↓↓↓
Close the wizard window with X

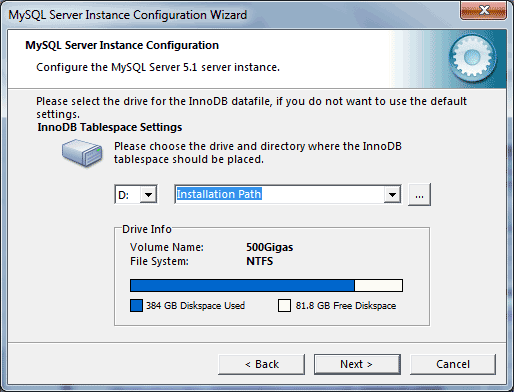[484, 10]
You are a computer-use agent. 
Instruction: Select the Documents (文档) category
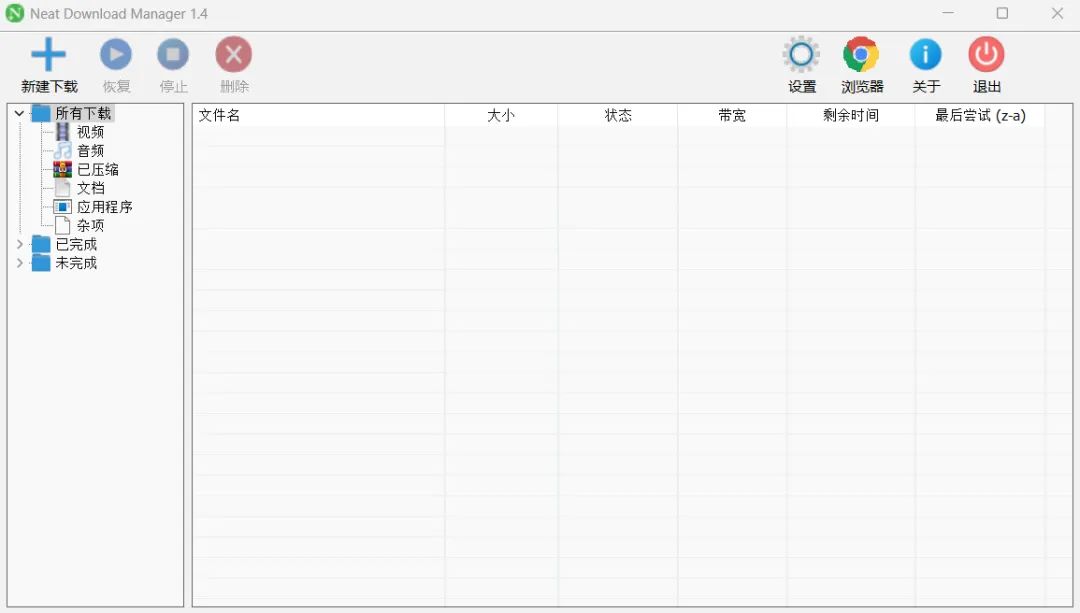click(90, 188)
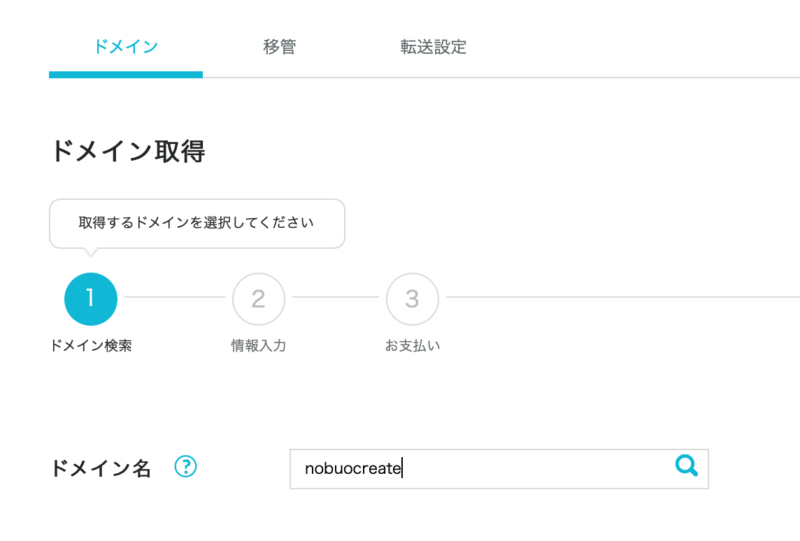Screen dimensions: 800x541
Task: Click the ドメイン検索 step label
Action: click(91, 346)
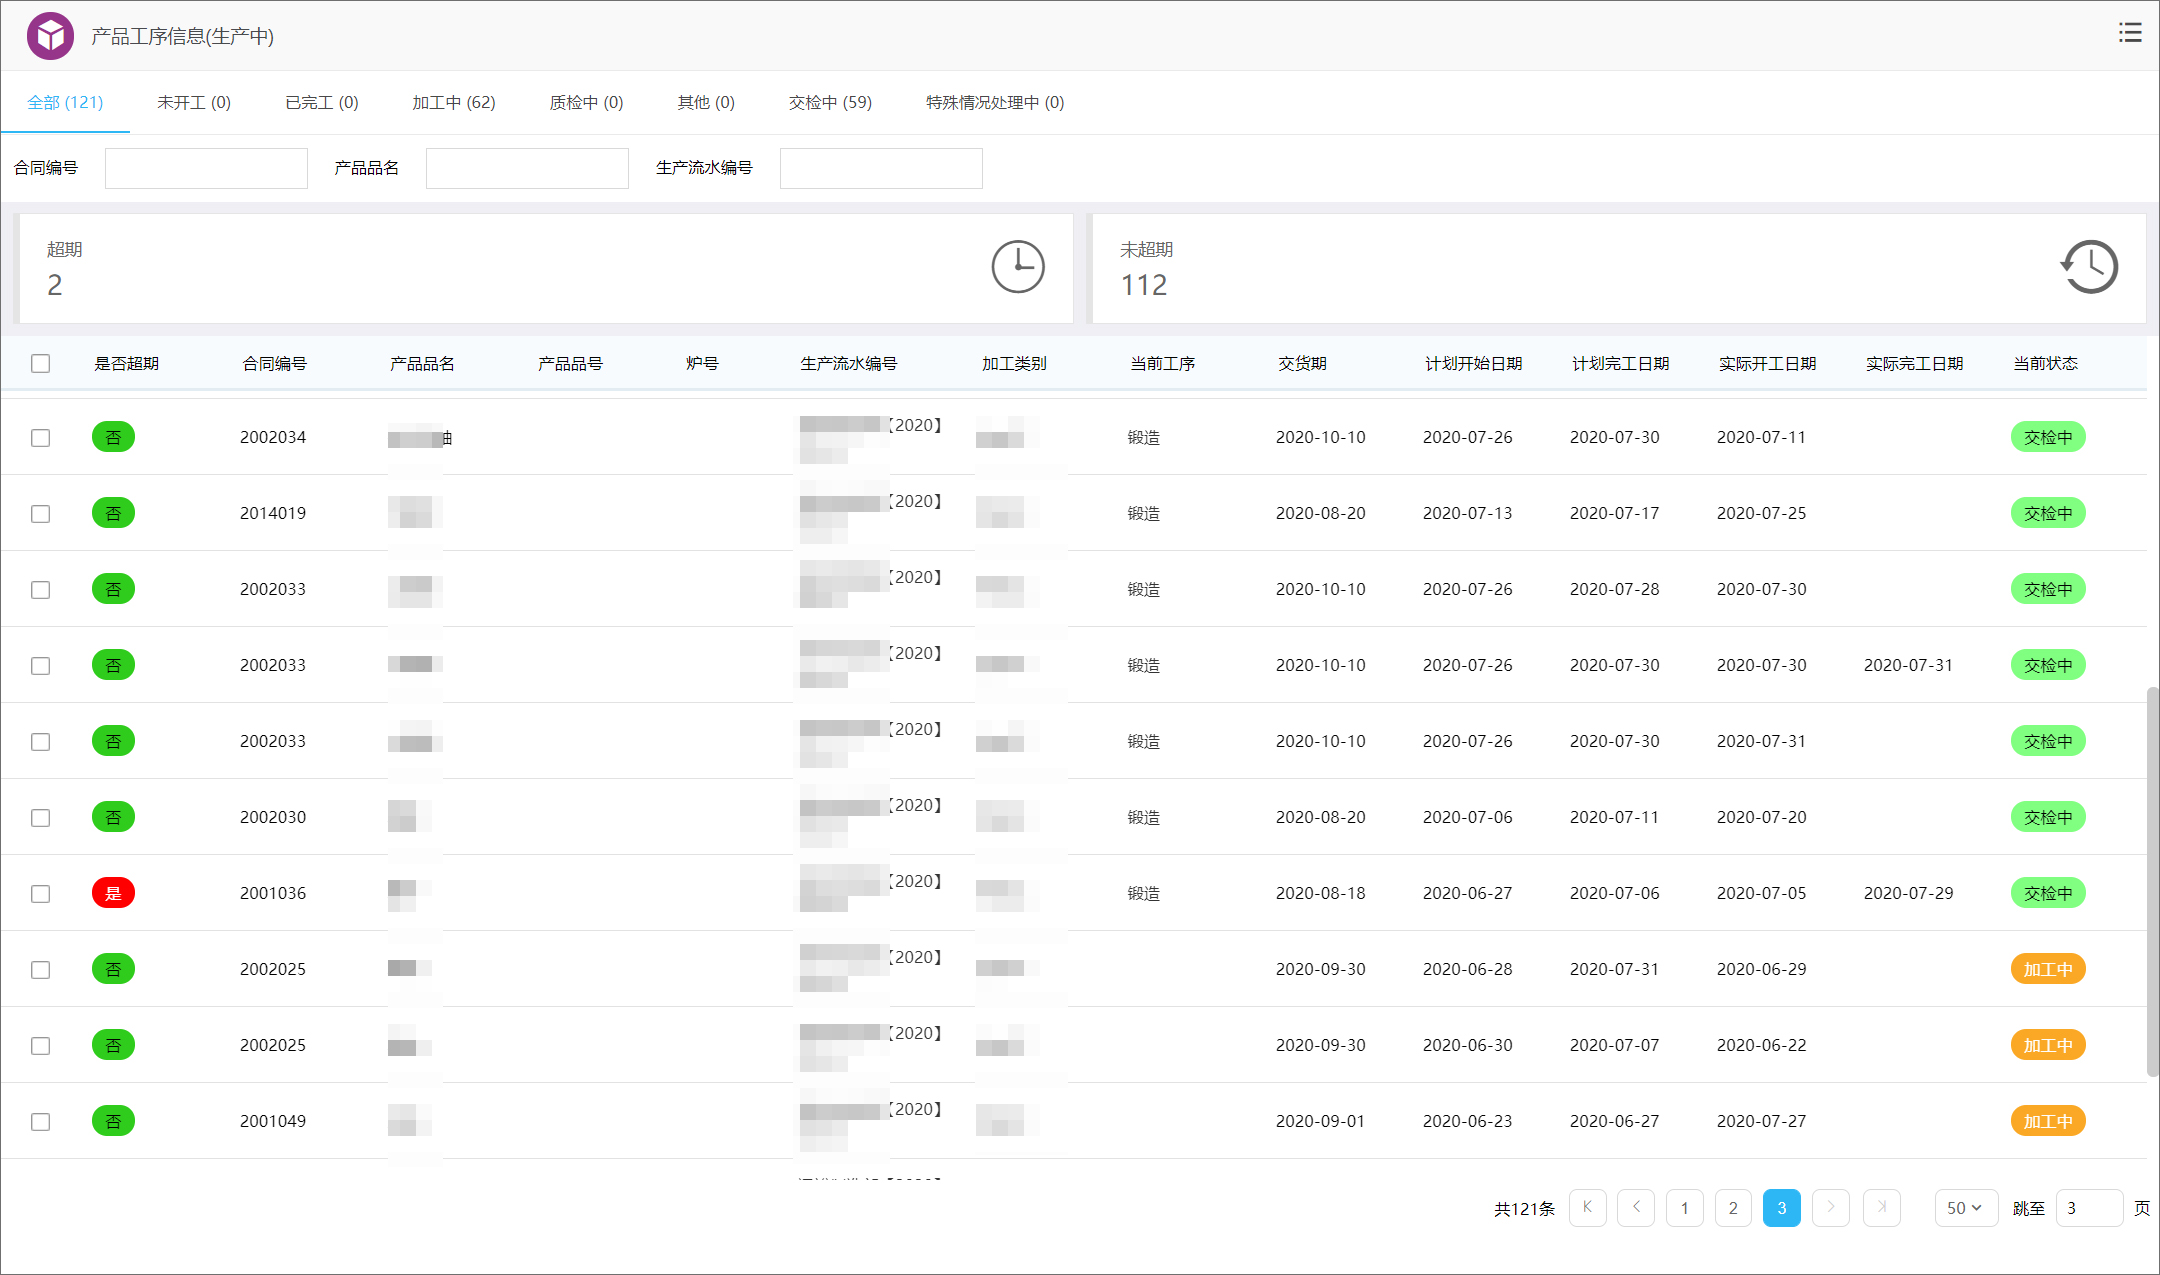This screenshot has width=2160, height=1275.
Task: Click the orange 加工中 status badge
Action: (x=2048, y=968)
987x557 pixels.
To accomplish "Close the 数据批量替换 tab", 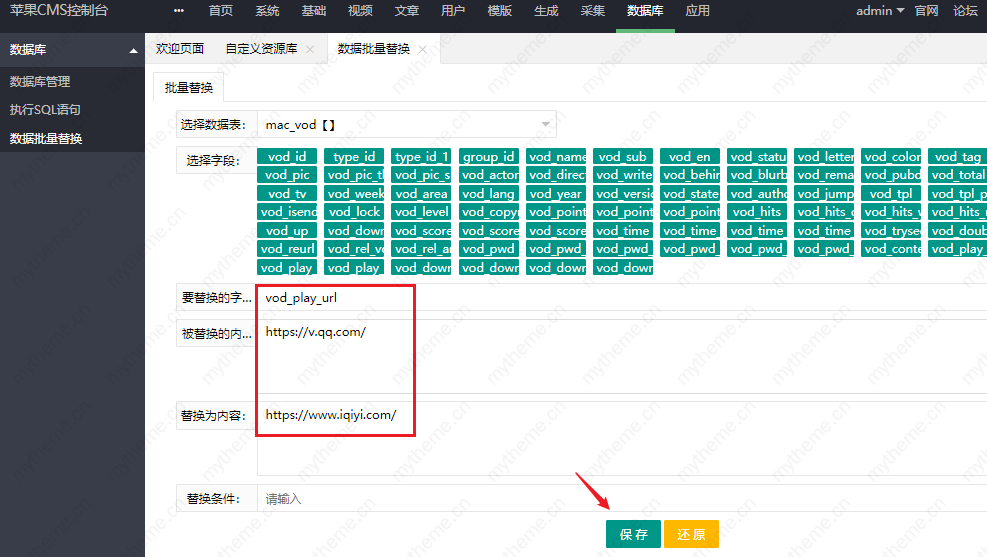I will (x=422, y=49).
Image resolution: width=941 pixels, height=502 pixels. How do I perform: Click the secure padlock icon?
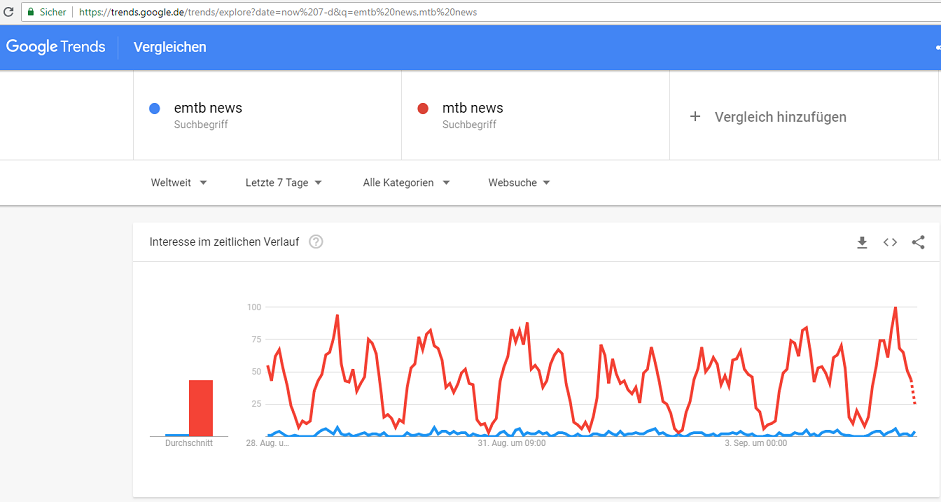click(31, 12)
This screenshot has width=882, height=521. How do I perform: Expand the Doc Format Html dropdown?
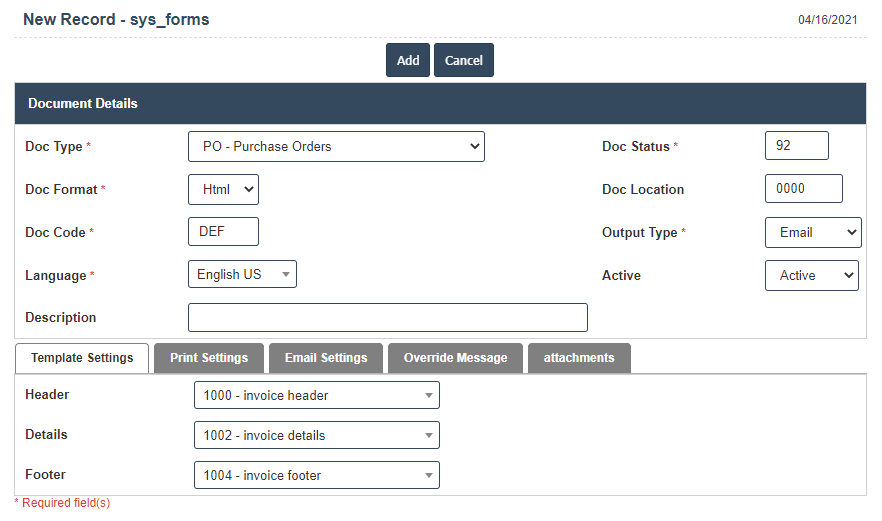[x=223, y=189]
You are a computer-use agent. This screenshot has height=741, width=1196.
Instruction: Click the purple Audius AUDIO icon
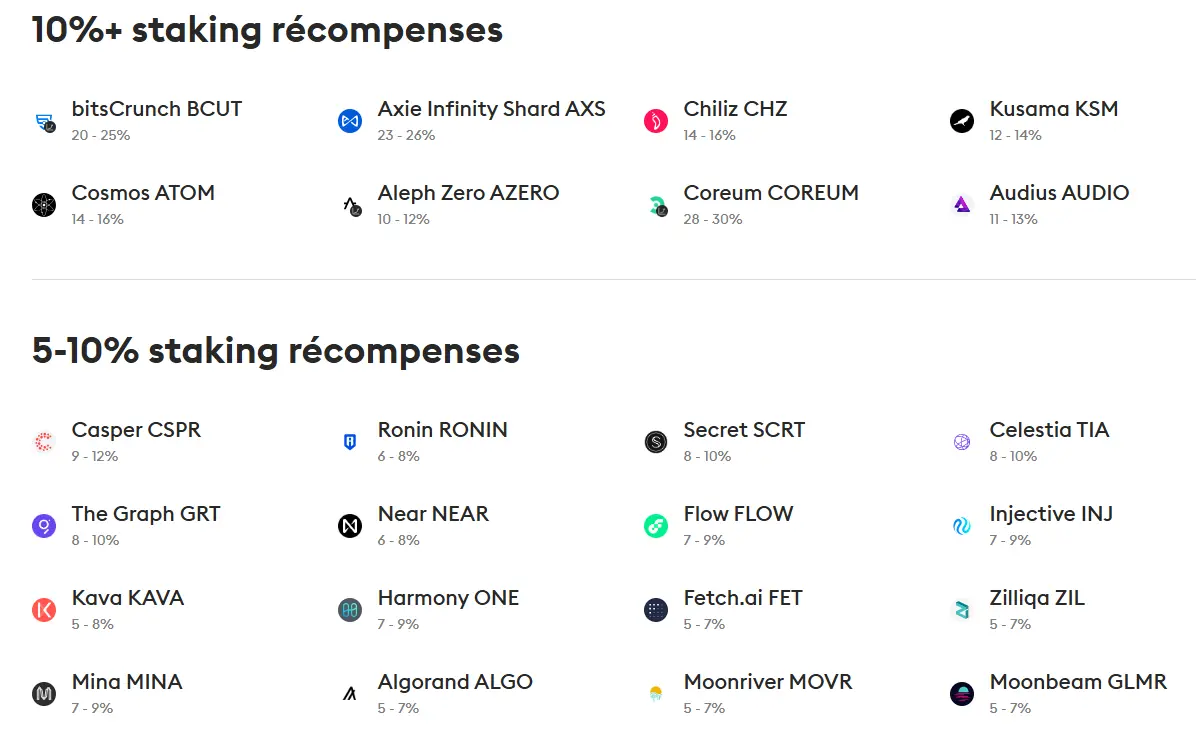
↑↑↑
[Exercise requirements]
Count the lines of the material above that contain the word "agent", then give only that count.

[Solution to this task]
2